> Written tasks:
**A.** Name every city mentioned in the article on climate negotiations.
**B.** Write the next part of the article on climate negotiations, picking up after its last sentence.

> Text excerpt:
=======

Take the microphones away, close the doors, and negotiators tend to be a lot more reasonable.
That became apparent to Mexico last month when it organized a forum to prepare for the UN climate conference this weekend in Bonn — the first since the rancorous and disappointing Copenhagen summit in December last year in which delegates reached only a threadbare agreement.
The Mexicans, who will host the next major climate conference at the end of the year in the coastal town of Cancun, plan to hold more, smaller meetings, to move issues along more swiftly than is possible at unwieldy conferences involving thousands of delegates.
“It’s not feasible to draft an agreement in the context of 190 hands [countries] just tampering with the text,” Fernando Tudela, Mexico’s chief negotiator, said on Saturday.
“We intend to keep setting up informal meetings, but connected somehow to the formal process,” he said in an interview.
Only 33 countries attended the first meeting. More were invited, but several hard-line states declined to come, an Asian ambassador who was in Mexico City said.

=======

> Data extract:

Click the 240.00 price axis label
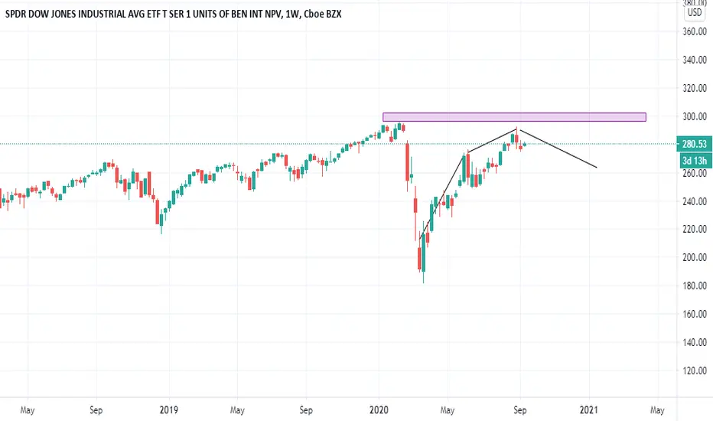713x421 pixels. coord(695,201)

=======

> Final results:
**A.** Bonn, Copenhagen, Cancun, Mexico City

**B.**
Unlike the public meetings, rhetoric was kept to a minimum as the negotiators discussed ways to advance the talks this year, while trying to avoid the deadlock that characterized last year, said the official, who asked not to be identified because of the sensitivity of backstage deliberations.
Future informal sessions will involve different countries, depending on the question under discussion, Tudela said. They would be chosen to represent the range of opinions of the 194 countries involved in the UN negotiations.
“I perceive much more flexibility now,” Tudela said. “I sincerely hope that the acrimony we found in Copenhagen has been left behind.”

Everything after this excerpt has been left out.